ФОРМУЛИРОВКА ЗАДАНИЯ: Пожалуйста, соберите все строки ниже, в которых встречается слово «Type».

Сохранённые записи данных
........

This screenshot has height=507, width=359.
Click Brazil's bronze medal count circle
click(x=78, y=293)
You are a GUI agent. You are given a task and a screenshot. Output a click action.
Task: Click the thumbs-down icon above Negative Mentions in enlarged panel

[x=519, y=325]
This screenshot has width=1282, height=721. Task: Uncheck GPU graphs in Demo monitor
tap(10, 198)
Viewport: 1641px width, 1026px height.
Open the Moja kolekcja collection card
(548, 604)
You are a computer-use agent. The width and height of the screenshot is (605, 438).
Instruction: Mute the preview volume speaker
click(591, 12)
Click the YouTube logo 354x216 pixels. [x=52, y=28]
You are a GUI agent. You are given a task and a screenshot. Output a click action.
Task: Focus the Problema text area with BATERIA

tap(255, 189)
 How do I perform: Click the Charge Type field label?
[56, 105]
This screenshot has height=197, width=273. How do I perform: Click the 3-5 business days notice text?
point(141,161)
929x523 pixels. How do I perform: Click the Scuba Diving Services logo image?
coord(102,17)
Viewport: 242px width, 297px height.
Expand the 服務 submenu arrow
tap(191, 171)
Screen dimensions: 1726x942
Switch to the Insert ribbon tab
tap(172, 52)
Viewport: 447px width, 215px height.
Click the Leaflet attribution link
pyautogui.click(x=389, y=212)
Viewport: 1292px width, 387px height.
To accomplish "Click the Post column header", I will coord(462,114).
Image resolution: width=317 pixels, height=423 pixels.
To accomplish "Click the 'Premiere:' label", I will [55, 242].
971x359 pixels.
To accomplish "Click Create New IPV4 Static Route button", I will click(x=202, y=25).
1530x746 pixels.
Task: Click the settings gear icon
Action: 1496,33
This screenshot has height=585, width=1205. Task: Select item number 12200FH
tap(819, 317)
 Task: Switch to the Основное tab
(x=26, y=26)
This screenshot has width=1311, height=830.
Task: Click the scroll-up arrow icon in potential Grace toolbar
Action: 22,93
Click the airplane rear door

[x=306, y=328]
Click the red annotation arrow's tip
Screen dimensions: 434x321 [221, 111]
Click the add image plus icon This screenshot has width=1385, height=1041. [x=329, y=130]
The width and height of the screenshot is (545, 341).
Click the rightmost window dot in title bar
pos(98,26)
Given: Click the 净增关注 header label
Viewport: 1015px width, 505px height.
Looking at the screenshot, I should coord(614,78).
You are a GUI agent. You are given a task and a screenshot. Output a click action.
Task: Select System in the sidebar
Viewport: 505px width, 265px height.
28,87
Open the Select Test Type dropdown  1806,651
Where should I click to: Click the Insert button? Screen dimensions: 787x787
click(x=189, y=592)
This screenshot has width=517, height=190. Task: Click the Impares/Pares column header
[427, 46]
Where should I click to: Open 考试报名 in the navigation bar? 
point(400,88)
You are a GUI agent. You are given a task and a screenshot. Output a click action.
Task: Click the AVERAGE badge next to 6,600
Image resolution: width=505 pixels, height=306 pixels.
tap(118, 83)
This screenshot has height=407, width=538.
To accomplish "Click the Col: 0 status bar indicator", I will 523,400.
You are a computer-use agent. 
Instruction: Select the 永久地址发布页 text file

........

ОТВЕТ К ЗАДАНИЮ:
 How do I perform: Click the Charge Type field label?
Open the Select Test Type dropdown  1806,651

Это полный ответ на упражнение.